Candidature Oscar 2022 per Belfast (2021)
(in nero le vittorie)
Miglior film
Miglior regista
Migliore sceneggiatura originale
Miglior attore non protagonista a Ciarán Hinds
Migliore attrice non protagonista a Judi Dench
Miglior sonoro
Migliore canzone
Belfast (2021) è l’ultima pellicola scritta e diretta da Kenneth Branagh, che abbiamo visto recentemente come regista ed interprete in Assassinio sul Nilo (2021). Belfast è una lettera d’amore alla sua città natale, da cui il film prende il titolo, il racconto di un episodio particolarmente sentito della sua infanzia, sullo sfondo della guerra civile che scoppiò nel suo quartiere nel 1969.
Di cosa parla Belfast
Come anticipato, Belfast è un racconto semi autobiografico: Buddy, protagonista della pellicola interpretato dal giovanissimo e talentuoso Jude Hill, vive a Belfast, nell’Irland del Nord.

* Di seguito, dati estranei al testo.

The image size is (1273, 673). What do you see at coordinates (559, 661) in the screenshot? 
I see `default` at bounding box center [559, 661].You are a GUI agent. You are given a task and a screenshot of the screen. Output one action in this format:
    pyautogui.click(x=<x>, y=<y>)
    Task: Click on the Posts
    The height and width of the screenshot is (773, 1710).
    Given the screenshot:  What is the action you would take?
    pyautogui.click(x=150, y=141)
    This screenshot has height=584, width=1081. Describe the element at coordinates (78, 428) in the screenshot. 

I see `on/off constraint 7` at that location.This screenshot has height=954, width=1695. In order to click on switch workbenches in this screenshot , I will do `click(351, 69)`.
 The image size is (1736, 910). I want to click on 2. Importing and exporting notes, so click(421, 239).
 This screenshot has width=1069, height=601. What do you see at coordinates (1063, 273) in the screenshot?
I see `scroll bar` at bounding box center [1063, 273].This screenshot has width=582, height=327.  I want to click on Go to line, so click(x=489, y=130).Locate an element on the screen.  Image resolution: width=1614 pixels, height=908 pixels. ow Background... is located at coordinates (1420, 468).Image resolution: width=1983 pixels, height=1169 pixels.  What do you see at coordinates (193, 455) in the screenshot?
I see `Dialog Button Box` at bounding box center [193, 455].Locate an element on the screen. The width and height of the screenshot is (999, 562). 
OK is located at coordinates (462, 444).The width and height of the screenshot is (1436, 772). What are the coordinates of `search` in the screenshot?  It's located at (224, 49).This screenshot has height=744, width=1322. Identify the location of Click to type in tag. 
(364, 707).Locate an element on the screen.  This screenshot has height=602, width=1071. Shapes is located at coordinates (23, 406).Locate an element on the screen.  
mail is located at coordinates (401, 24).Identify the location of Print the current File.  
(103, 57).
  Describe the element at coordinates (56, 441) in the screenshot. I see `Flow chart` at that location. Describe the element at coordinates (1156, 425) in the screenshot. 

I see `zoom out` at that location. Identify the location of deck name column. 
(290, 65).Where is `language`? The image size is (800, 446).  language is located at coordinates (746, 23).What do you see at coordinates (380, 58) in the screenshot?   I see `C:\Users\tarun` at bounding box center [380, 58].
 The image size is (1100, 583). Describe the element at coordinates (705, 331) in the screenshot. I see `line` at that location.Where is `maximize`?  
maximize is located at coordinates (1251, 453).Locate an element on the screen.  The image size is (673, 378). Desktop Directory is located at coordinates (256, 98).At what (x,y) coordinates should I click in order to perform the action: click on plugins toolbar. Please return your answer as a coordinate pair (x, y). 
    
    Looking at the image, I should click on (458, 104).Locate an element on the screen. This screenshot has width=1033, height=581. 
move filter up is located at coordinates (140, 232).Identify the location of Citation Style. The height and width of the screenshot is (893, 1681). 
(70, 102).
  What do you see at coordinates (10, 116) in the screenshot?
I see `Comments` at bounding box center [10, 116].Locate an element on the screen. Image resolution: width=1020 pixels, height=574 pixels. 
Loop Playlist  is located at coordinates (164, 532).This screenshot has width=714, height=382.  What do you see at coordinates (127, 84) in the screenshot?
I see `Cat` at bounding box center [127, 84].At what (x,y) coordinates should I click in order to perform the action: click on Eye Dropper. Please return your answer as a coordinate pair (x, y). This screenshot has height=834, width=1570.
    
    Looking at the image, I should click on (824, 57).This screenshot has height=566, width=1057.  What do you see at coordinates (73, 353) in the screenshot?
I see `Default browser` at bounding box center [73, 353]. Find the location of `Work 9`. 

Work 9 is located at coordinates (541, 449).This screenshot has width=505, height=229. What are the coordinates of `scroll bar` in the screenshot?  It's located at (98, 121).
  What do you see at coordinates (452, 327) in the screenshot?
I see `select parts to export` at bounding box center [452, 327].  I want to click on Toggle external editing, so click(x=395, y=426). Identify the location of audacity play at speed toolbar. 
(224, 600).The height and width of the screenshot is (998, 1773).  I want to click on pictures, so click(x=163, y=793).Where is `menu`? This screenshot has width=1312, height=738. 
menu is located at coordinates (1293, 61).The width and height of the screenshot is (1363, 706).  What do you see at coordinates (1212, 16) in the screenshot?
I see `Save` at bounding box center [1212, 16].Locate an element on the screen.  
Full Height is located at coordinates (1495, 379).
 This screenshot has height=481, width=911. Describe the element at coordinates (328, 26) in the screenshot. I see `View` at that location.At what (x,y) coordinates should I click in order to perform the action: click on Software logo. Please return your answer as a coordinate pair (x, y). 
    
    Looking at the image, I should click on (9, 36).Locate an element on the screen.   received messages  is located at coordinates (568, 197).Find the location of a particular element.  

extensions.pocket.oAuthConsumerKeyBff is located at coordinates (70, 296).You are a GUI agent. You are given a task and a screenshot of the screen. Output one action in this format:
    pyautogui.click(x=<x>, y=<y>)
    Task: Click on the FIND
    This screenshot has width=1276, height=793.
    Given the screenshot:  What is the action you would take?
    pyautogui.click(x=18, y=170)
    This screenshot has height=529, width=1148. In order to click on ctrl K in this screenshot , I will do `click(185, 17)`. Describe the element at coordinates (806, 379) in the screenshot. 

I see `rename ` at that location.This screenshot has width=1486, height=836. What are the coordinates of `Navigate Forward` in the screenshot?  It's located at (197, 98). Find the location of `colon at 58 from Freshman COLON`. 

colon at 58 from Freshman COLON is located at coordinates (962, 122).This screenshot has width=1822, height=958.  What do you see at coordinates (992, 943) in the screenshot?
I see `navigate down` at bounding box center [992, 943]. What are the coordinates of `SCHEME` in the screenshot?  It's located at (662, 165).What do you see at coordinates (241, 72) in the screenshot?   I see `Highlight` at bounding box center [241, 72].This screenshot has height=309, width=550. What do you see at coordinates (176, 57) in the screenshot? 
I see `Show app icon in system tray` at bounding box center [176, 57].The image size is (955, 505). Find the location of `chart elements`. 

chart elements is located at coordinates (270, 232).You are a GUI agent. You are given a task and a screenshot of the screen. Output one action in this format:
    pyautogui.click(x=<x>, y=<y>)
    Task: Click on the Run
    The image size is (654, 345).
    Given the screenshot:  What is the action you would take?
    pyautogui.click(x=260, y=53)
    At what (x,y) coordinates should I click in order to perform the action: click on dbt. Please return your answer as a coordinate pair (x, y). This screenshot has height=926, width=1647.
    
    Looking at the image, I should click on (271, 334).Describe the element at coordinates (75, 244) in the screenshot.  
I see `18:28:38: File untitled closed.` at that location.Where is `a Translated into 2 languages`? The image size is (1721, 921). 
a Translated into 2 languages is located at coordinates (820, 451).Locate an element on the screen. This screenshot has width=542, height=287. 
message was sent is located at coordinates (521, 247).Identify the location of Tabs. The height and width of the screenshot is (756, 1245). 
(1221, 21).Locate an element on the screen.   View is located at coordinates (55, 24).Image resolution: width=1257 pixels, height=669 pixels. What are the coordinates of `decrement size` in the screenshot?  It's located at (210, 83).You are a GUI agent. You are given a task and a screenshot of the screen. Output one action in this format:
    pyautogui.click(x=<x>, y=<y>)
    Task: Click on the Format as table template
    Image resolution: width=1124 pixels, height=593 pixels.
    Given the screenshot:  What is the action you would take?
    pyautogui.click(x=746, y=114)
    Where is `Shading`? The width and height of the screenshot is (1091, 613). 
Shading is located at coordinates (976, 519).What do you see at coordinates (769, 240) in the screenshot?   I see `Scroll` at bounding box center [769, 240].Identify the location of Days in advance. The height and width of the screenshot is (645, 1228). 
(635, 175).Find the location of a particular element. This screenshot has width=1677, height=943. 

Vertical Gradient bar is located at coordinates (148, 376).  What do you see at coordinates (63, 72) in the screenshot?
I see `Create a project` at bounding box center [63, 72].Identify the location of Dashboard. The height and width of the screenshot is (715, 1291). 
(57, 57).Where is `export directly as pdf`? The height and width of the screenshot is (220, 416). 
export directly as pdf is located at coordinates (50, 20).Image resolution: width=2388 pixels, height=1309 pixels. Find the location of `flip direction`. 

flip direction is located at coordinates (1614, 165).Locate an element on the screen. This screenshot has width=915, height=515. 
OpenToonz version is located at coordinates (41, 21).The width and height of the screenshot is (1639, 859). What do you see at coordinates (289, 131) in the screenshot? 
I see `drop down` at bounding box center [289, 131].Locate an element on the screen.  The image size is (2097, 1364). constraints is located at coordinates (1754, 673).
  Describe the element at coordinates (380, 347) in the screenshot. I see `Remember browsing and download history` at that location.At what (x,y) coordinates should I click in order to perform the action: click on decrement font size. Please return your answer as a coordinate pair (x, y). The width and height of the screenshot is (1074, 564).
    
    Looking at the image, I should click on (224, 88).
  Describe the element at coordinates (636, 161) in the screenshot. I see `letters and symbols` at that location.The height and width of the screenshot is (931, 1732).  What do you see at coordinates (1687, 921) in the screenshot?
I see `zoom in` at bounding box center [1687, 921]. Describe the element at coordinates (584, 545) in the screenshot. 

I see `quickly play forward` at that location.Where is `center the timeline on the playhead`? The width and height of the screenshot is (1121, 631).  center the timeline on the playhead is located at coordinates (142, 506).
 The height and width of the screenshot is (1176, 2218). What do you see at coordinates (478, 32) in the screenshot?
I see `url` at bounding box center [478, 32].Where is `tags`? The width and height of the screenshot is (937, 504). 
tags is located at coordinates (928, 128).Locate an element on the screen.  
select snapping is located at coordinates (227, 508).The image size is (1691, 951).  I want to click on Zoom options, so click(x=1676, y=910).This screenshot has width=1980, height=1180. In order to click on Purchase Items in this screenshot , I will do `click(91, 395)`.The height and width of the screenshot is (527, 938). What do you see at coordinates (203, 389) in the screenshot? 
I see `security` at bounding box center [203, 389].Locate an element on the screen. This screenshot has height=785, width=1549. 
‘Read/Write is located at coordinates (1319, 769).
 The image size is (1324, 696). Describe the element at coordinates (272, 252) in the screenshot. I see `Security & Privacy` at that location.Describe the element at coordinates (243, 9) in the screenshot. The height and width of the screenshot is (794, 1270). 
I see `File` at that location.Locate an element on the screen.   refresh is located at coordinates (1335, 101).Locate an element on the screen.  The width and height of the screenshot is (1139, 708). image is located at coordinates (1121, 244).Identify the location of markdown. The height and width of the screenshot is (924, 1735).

Davanti ai suoi occhi sgomenti scoppia la terribile guerra civile dei lealisti protestanti, che si accaniscono con violenza contro i cattolici del suo quartiere. La vita procede fra i problemi familiari e i piccoli drammi personali di Buddy, in un bozzetto di quotidianità d’altri tempi veramente ben riuscito.
Vi lascio il trailer per farvi un’idea:
Un racconto d’infanzia
La particolarità della pellicola risiede soprattutto nel taglio narrativo, che mi ha ricordato molto Il buio oltre la siepe (1960, Harper Lee) e Quel che sapeva Maisie (1887, Henry James): la visione infantile e ingenua della vita, un mondo adulto lontano e incomprensibile. Infatti in quasi ogni scena, anche se a lato e come semplice spettatore, Buddy è lì, che guarda e ascolta. E ci offre le sue ingenue e semplici interpretazioni.
Il tema della guerra civile non è altro che lo sfondo della vera vicenda, ovvero la famiglia di Buddy, con le sue diverse vicissitudini. Di fatto un susseguirsi di quadretti familiari e bozzetti realistici, semplici scene di quotidianità in un quartiere come tanti. Un casting ottimo, con le facce giuste e attori di primo livello, che raccontano un’Irlanda dei tempi che furono.
Proprio come si addice ad un racconto infantile, i personaggi non hanno nome: sono la madre e il padre, la nonna e il nonno. Persino Buddy, il protagonista, non ha un vero nome: buddy in inglese è infatti un appellativo affettivo per indicare un amico.
Lo sguardo profondo
Per rappresentare la semplicità e la familiarità degli ambienti e delle scene, Branagh privilegia inquadrature fisse, in cui la scena si compone da sé e i personaggi esplorano l’ambiente. Uno spazio scenico fra l’altro ristretto ma profondo, con figure messe in primo, secondo e terzo piano nella stessa inquadratura
Ambienti sempre animati e popolati da diverse figure, anche semplici comparse, che passano sullo sfondo o addirittura in mezzo alla scena, donandogli una grande verosimiglianza e vivacità. Addirittura per simulare il punto di vista di Buddy che origlia, in una scena Branagh sperimenta con la camera a mano, rendendo l’inquadratura leggermente (e volutamente) traballante.
Nonostante questo, lo scorrimento del tempo è abbastanza serrato: gli eventi si svolgono uno dietro l’altro, anche con stacchi improvvisi, proprio a simulare l’andamento della memoria del protagonista.
Belfast può fare per me?
Per quanto sia un ottimo prodotto registico, Belfast è tutt’altro che un prodotto complesso, anzi.
Si guarda con grande facilità, ci si appassiona abbastanza istintivamente alle vicende dei personaggi e alla storia raccontata. Persino io, che non sono una grande fan dei drammi familiari, sono comunque riuscita a sentirmi coinvolta della storia e commossa per le scelte sofferte dei personaggi.
Diciamo che se si apprezza il genere dei drammi familiari, è un film che sicuramente può fare per voi, mentre se li mal sopportate, potrebbe non appassionarvi. È l’unico discrimine che mi sentirei di dare in questo caso.